PC and CC contributed equally to this work.
miR-148a regulates osteoclastogenesis by targeting V-maf musculoaponeurotic fibrosarcoma oncogene homolog B
Article first published online: 17 APR 2013
Copyright © 2013 American Society for Bone and Mineral Research
Journal of Bone and Mineral Research
Volume 28, Issue 5, pages 1180–1190, May 2013
How to Cite
Cheng, P., Chen, C., He, H.-B., Hu, R., Zhou, H.-D., Xie, H., Zhu, W., Dai, R.-C., Wu, X.-P., Liao, E.-Y. and Luo, X.-H. (2013), miR-148a regulates osteoclastogenesis by targeting V-maf musculoaponeurotic fibrosarcoma oncogene homolog B. J Bone Miner Res, 28: 1180–1190. doi: 10.1002/jbmr.1845
- Issue published online: 17 APR 2013
- Article first published online: 17 APR 2013
- Accepted manuscript online: 7 DEC 2012 03:06PM EST
- Manuscript Accepted: 26 NOV 2012
- Manuscript Revised: 15 NOV 2012
- Manuscript Received: 1 AUG 2012
MicroRNAs (miRNAs) play crucial roles in bone metabolism.

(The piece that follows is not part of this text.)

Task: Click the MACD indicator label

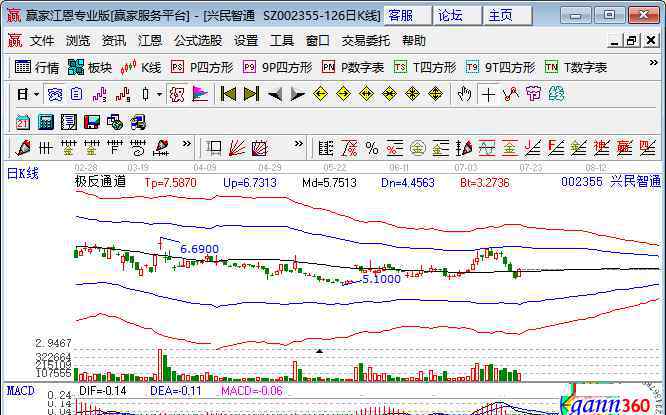Action: 20,388
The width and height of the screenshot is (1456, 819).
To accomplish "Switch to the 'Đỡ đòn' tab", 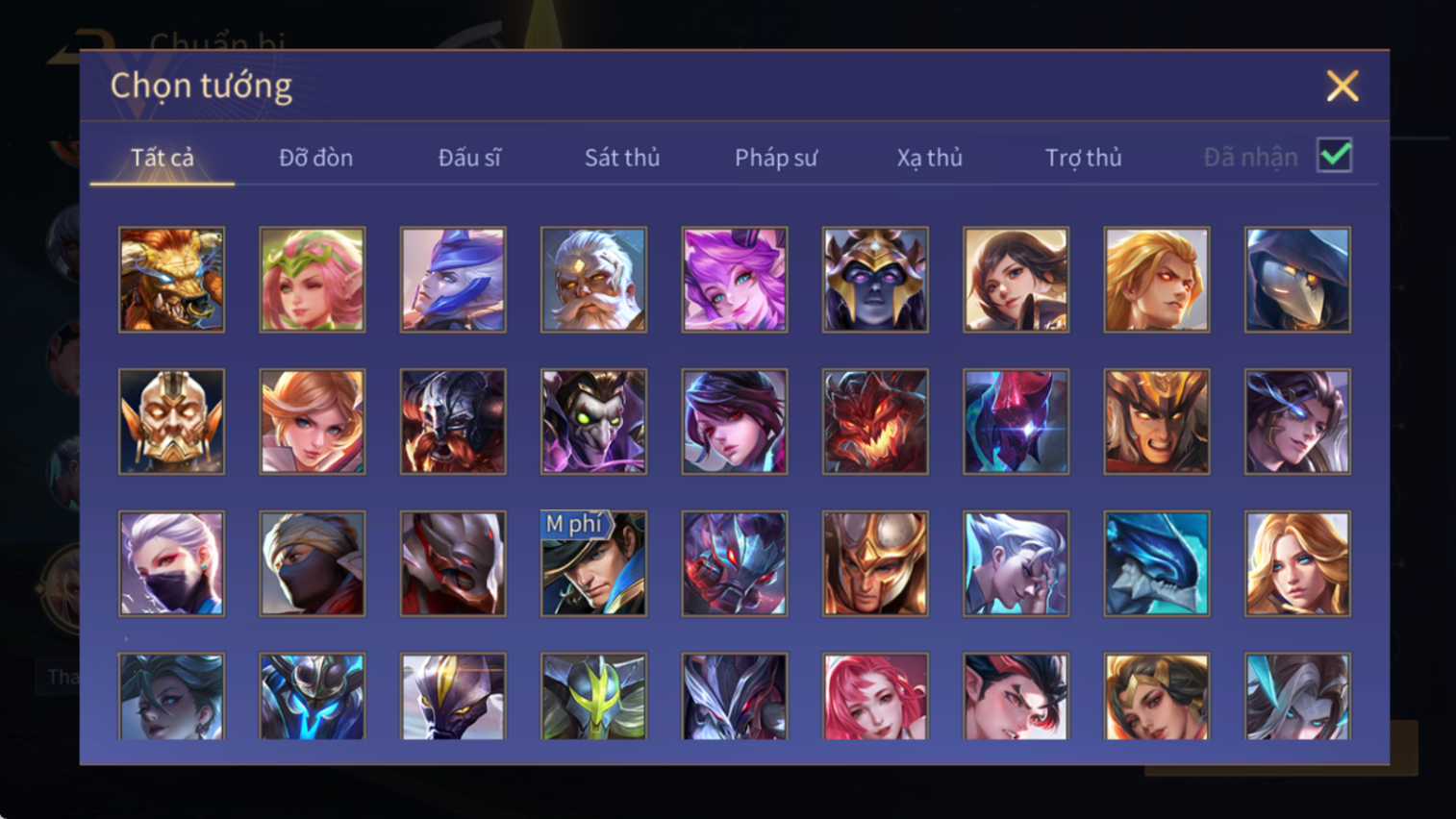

In the present study, we found that miR-148a is dramatically upregulated during osteoclastic differentiation of circulating CD14+ peripheral blood mononuclear cells (PBMCs) induced by macrophage colony stimulating factor (M-CSF) and receptor activator of nuclear factor-κB ligand (RANKL). Overexpression of miR-148a in CD14+ PBMCs promoted osteoclastogenesis, whereas inhibition of miR-148a attenuated osteoclastogenesis. V-maf musculoaponeurotic fibrosarcoma oncogene homolog B (MAFB) is a transcription factor negatively regulating RANKL-induced osteoclastogenesis. miR-148a directly targeted MAFB mRNA by binding to the 3′ untranslated region (3′UTR) and repressed MAFB protein expression. In vivo, our study showed that silencing of miR-148a using a specific antagomir-inhibited bone resorption and increased bone mass in mice receiving ovariectomy (OVX) and in sham-operated control mice. Furthermore, our results showed that miR-148a levels significantly increased in CD14+ PBMCs from lupus patients and resulted in enhanced osteoclastogenesis, which contributed to the lower bone mineral density (BMD) in lupus patients compared with normal controls. Thus, our study provides a new insight into the roles of miRNAs in osteoclastogenesis, and contributes to a new therapeutic pathway for osteoporosis. © 2013 American Society for Bone and Mineral Research.